What is being asked =>
Please convert all of the records below into a Markdown table with the columns Row and Line, giving each non-blank line its own numbered row and leaving out blank lines.

Entries =>
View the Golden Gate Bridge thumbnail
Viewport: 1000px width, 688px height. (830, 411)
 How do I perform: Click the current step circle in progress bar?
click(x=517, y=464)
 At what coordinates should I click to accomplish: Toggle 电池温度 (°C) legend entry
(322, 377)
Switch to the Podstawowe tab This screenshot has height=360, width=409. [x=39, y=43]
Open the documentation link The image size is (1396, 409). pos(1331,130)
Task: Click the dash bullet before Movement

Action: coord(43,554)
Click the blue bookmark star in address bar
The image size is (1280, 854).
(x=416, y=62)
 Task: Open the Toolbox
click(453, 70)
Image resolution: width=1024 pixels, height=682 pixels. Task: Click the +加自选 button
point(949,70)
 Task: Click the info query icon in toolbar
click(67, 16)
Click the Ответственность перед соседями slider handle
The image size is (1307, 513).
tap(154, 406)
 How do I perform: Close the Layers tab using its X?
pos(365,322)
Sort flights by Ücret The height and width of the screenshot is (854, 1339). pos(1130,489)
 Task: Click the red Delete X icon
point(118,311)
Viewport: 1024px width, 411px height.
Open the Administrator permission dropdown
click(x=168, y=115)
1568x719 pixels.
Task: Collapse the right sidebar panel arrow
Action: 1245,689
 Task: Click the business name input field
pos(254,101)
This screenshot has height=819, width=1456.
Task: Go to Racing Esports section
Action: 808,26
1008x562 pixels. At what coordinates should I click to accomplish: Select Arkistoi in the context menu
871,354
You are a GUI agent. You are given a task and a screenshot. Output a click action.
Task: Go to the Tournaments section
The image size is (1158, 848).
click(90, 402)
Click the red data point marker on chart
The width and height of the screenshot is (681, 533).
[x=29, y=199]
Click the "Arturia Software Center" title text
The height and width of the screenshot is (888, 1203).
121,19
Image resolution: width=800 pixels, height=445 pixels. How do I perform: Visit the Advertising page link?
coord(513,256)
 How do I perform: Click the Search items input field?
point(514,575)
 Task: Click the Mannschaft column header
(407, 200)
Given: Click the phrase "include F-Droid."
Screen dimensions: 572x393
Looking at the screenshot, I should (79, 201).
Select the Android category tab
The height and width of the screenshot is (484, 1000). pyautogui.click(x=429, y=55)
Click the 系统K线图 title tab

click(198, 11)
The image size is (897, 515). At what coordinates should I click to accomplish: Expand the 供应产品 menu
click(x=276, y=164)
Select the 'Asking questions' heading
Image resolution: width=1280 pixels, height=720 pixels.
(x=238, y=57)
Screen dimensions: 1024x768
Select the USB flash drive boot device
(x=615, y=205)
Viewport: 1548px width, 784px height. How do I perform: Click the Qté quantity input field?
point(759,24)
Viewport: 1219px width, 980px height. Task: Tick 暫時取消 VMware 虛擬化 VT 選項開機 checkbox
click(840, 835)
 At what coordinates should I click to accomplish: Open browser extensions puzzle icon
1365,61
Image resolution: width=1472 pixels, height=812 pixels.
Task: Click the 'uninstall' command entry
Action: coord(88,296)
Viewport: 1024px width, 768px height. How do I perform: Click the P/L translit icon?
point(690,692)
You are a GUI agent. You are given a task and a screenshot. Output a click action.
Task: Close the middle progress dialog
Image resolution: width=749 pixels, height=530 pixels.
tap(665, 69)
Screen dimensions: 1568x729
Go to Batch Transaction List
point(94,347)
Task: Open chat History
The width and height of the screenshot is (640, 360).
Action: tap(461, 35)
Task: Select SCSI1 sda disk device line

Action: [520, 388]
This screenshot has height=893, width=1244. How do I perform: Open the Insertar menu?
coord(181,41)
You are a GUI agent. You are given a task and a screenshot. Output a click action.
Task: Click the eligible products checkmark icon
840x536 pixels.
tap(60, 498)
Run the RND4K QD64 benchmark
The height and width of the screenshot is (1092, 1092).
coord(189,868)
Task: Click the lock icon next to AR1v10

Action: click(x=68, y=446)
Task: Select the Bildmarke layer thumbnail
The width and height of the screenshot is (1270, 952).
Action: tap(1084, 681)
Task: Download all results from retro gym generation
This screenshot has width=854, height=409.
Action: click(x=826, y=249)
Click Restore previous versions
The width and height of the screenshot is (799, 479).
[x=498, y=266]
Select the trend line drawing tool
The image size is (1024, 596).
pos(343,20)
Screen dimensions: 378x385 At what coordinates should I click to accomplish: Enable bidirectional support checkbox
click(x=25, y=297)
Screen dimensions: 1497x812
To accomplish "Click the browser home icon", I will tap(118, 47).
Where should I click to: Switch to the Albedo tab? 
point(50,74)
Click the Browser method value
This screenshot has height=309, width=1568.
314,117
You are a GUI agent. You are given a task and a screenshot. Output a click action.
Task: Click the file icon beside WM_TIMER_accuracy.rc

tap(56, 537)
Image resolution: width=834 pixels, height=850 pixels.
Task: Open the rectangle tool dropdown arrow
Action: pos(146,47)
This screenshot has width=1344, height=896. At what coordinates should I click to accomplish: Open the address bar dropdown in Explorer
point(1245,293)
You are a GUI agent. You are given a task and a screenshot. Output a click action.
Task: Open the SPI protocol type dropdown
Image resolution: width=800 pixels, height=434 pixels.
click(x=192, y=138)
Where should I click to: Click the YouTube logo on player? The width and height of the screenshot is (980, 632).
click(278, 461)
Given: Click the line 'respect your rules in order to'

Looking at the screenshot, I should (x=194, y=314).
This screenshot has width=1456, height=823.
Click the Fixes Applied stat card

Expected answer =>
| Row | Line |
|---|---|
| 1 | View the Golden Gate Bridge thumbnail |
| 2 | Viewport: 1000px width, 688px height. (830, 411) |
| 3 |  How do I perform: Click the current step circle in progress bar? |
| 4 | click(x=517, y=464) |
| 5 |  At what coordinates should I click to accomplish: Toggle 电池温度 (°C) legend entry |
| 6 | (322, 377) |
| 7 | Switch to the Podstawowe tab This screenshot has height=360, width=409. [x=39, y=43] |
| 8 | Open the documentation link The image size is (1396, 409). pos(1331,130) |
| 9 | Task: Click the dash bullet before Movement |
| 10 | Action: coord(43,554) |
| 11 | Click the blue bookmark star in address bar |
| 12 | The image size is (1280, 854). |
| 13 | (x=416, y=62) |
| 14 |  Task: Open the Toolbox |
| 15 | click(453, 70) |
| 16 | Image resolution: width=1024 pixels, height=682 pixels. Task: Click the +加自选 button |
| 17 | point(949,70) |
| 18 |  Task: Click the info query icon in toolbar |
| 19 | click(67, 16) |
| 20 | Click the Ответственность перед соседями slider handle |
| 21 | The image size is (1307, 513). |
| 22 | tap(154, 406) |
| 23 |  How do I perform: Close the Layers tab using its X? |
| 24 | pos(365,322) |
| 25 | Sort flights by Ücret The height and width of the screenshot is (854, 1339). pos(1130,489) |
| 26 |  Task: Click the red Delete X icon |
| 27 | point(118,311) |
| 28 | Viewport: 1024px width, 411px height. |
| 29 | Open the Administrator permission dropdown |
| 30 | click(x=168, y=115) |
| 31 | 1568x719 pixels. |
| 32 | Task: Collapse the right sidebar panel arrow |
| 33 | Action: 1245,689 |
| 34 |  Task: Click the business name input field |
| 35 | pos(254,101) |
| 36 | This screenshot has height=819, width=1456. |
| 37 | Task: Go to Racing Esports section |
| 38 | Action: 808,26 |
| 39 | 1008x562 pixels. At what coordinates should I click to accomplish: Select Arkistoi in the context menu |
| 40 | 871,354 |
| 41 | You are a GUI agent. You are given a task and a screenshot. Output a click action. |
| 42 | Task: Go to the Tournaments section |
| 43 | The image size is (1158, 848). |
| 44 | click(90, 402) |
| 45 | Click the red data point marker on chart |
| 46 | The width and height of the screenshot is (681, 533). |
| 47 | [x=29, y=199] |
| 48 | Click the "Arturia Software Center" title text |
| 49 | The height and width of the screenshot is (888, 1203). |
| 50 | 121,19 |
| 51 | Image resolution: width=800 pixels, height=445 pixels. How do I perform: Visit the Advertising page link? |
| 52 | coord(513,256) |
| 53 |  How do I perform: Click the Search items input field? |
| 54 | point(514,575) |
| 55 |  Task: Click the Mannschaft column header |
| 56 | (407, 200) |
| 57 | Given: Click the phrase "include F-Droid." |
| 58 | Screen dimensions: 572x393 |
| 59 | Looking at the screenshot, I should (79, 201). |
| 60 | Select the Android category tab |
| 61 | The height and width of the screenshot is (484, 1000). pyautogui.click(x=429, y=55) |
| 62 | Click the 系统K线图 title tab |
| 63 | click(198, 11) |
| 64 | The image size is (897, 515). At what coordinates should I click to accomplish: Expand the 供应产品 menu |
| 65 | click(x=276, y=164) |
| 66 | Select the 'Asking questions' heading |
| 67 | Image resolution: width=1280 pixels, height=720 pixels. |
| 68 | (x=238, y=57) |
| 69 | Screen dimensions: 1024x768 |
| 70 | Select the USB flash drive boot device |
| 71 | (x=615, y=205) |
| 72 | Viewport: 1548px width, 784px height. How do I perform: Click the Qté quantity input field? |
| 73 | point(759,24) |
| 74 | Viewport: 1219px width, 980px height. Task: Tick 暫時取消 VMware 虛擬化 VT 選項開機 checkbox |
| 75 | click(840, 835) |
| 76 |  At what coordinates should I click to accomplish: Open browser extensions puzzle icon |
| 77 | 1365,61 |
| 78 | Image resolution: width=1472 pixels, height=812 pixels. |
| 79 | Task: Click the 'uninstall' command entry |
| 80 | Action: coord(88,296) |
| 81 | Viewport: 1024px width, 768px height. How do I perform: Click the P/L translit icon? |
| 82 | point(690,692) |
| 83 | You are a GUI agent. You are given a task and a screenshot. Output a click action. |
| 84 | Task: Close the middle progress dialog |
| 85 | Image resolution: width=749 pixels, height=530 pixels. |
| 86 | tap(665, 69) |
| 87 | Screen dimensions: 1568x729 |
| 88 | Go to Batch Transaction List |
| 89 | point(94,347) |
| 90 | Task: Open chat History |
| 91 | The width and height of the screenshot is (640, 360). |
| 92 | Action: tap(461, 35) |
| 93 | Task: Select SCSI1 sda disk device line |
| 94 | Action: [520, 388] |
| 95 | This screenshot has height=893, width=1244. How do I perform: Open the Insertar menu? |
| 96 | coord(181,41) |
| 97 | You are a GUI agent. You are given a task and a screenshot. Output a click action. |
| 98 | Task: Click the eligible products checkmark icon |
| 99 | 840x536 pixels. |
| 100 | tap(60, 498) |
| 101 | Run the RND4K QD64 benchmark |
| 102 | The height and width of the screenshot is (1092, 1092). |
| 103 | coord(189,868) |
| 104 | Task: Click the lock icon next to AR1v10 |
| 105 | Action: click(x=68, y=446) |
| 106 | Task: Select the Bildmarke layer thumbnail |
| 107 | The width and height of the screenshot is (1270, 952). |
| 108 | Action: tap(1084, 681) |
| 109 | Task: Download all results from retro gym generation |
| 110 | This screenshot has width=854, height=409. |
| 111 | Action: click(x=826, y=249) |
| 112 | Click Restore previous versions |
| 113 | The width and height of the screenshot is (799, 479). |
| 114 | [x=498, y=266] |
| 115 | Select the trend line drawing tool |
| 116 | The image size is (1024, 596). |
| 117 | pos(343,20) |
| 118 | Screen dimensions: 378x385 At what coordinates should I click to accomplish: Enable bidirectional support checkbox |
| 119 | click(x=25, y=297) |
| 120 | Screen dimensions: 1497x812 |
| 121 | To accomplish "Click the browser home icon", I will tap(118, 47). |
| 122 | Where should I click to: Switch to the Albedo tab?  |
| 123 | point(50,74) |
| 124 | Click the Browser method value |
| 125 | This screenshot has height=309, width=1568. |
| 126 | 314,117 |
| 127 | You are a GUI agent. You are given a task and a screenshot. Output a click action. |
| 128 | Task: Click the file icon beside WM_TIMER_accuracy.rc |
| 129 | tap(56, 537) |
| 130 | Image resolution: width=834 pixels, height=850 pixels. |
| 131 | Task: Open the rectangle tool dropdown arrow |
| 132 | Action: pos(146,47) |
| 133 | This screenshot has width=1344, height=896. At what coordinates should I click to accomplish: Open the address bar dropdown in Explorer |
| 134 | point(1245,293) |
| 135 | You are a GUI agent. You are given a task and a screenshot. Output a click action. |
| 136 | Task: Open the SPI protocol type dropdown |
| 137 | Image resolution: width=800 pixels, height=434 pixels. |
| 138 | click(x=192, y=138) |
| 139 | Where should I click to: Click the YouTube logo on player? The width and height of the screenshot is (980, 632). |
| 140 | click(278, 461) |
| 141 | Given: Click the line 'respect your rules in order to' |
| 142 | Looking at the screenshot, I should (x=194, y=314). |
| 143 | This screenshot has width=1456, height=823. |
| 144 | Click the Fixes Applied stat card |